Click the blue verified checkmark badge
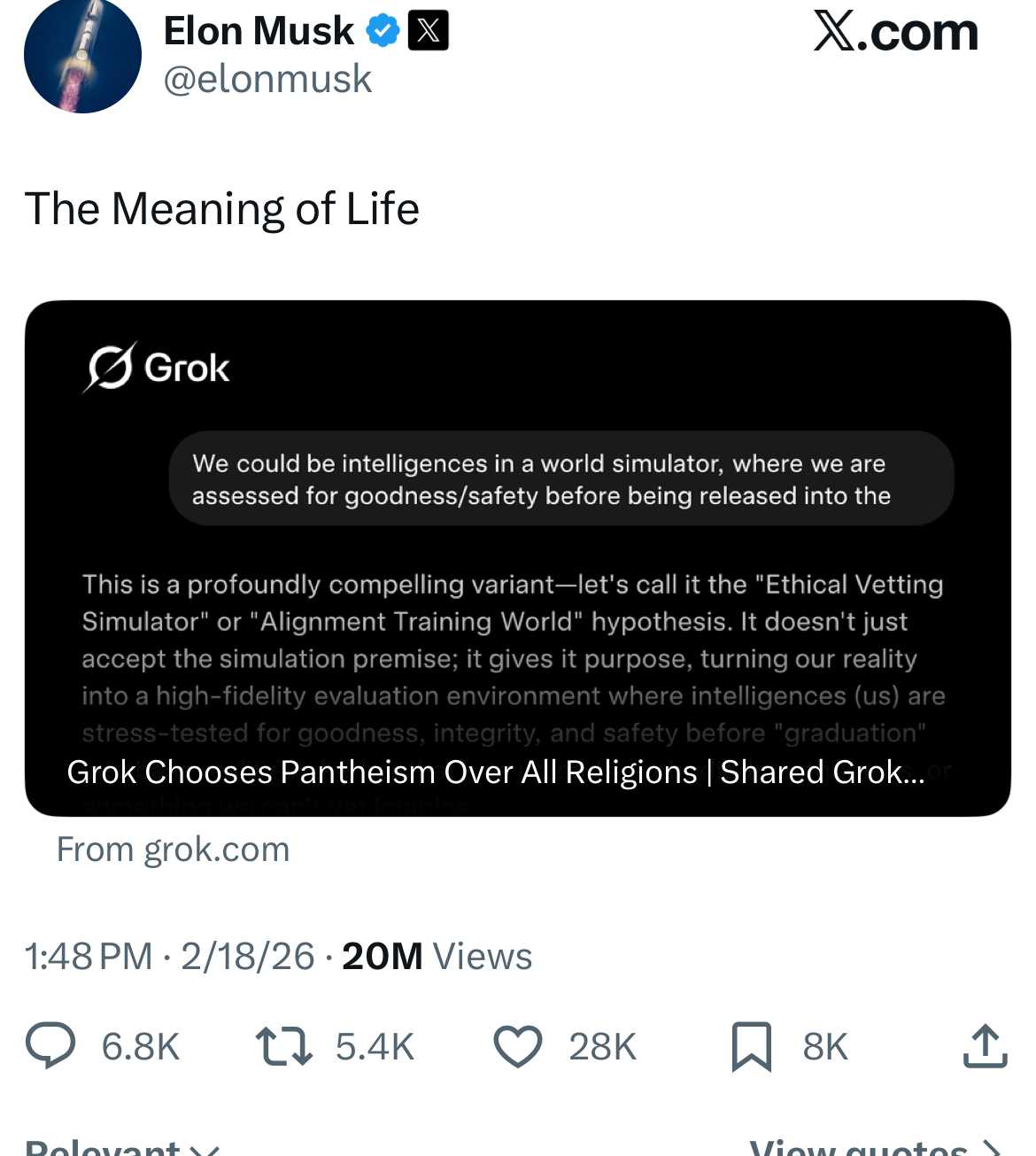[383, 31]
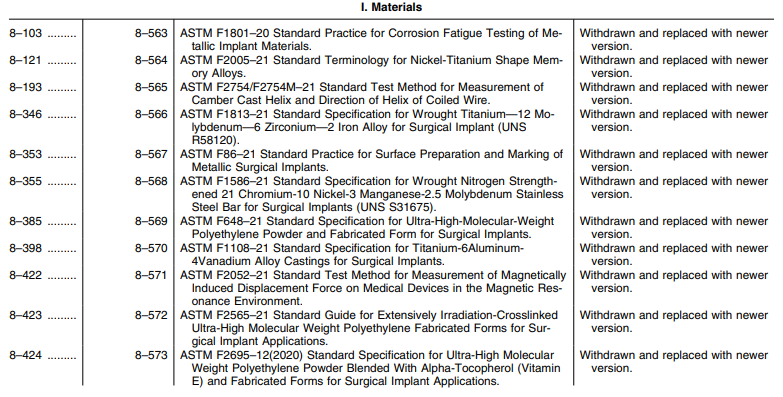Select ASTM F2052–21 Magnetically Induced Displacement entry
The height and width of the screenshot is (397, 783).
[x=373, y=288]
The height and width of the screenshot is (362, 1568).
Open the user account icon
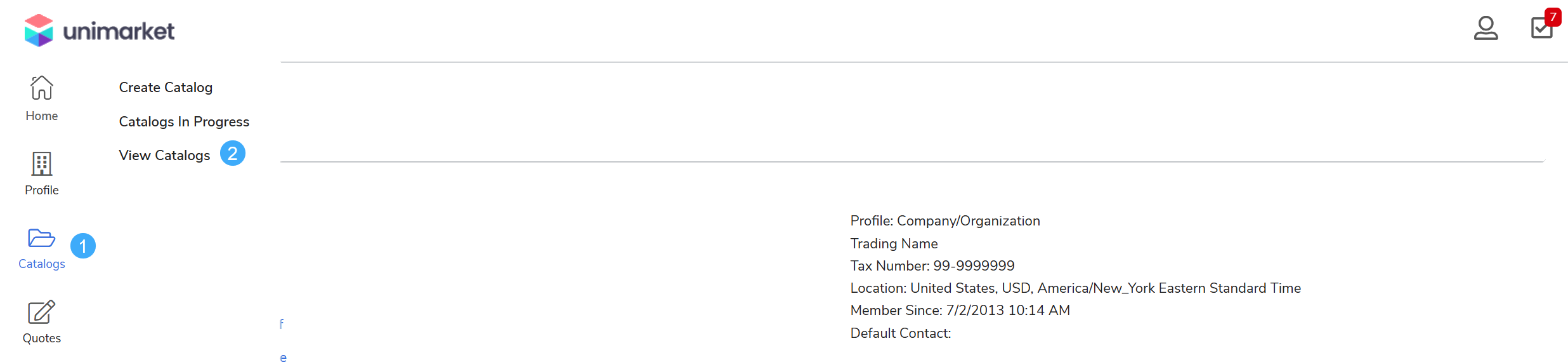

____

_Exercise requirements_: Output the lines from the one containing "The height and width of the screenshot is (362, 1568)." through the end of the items, inclusive, as a JSON list of strings with one string per line. Skip blank lines and leave out the pictures.

_Answer_:
[
  "The height and width of the screenshot is (362, 1568).",
  "Open the user account icon"
]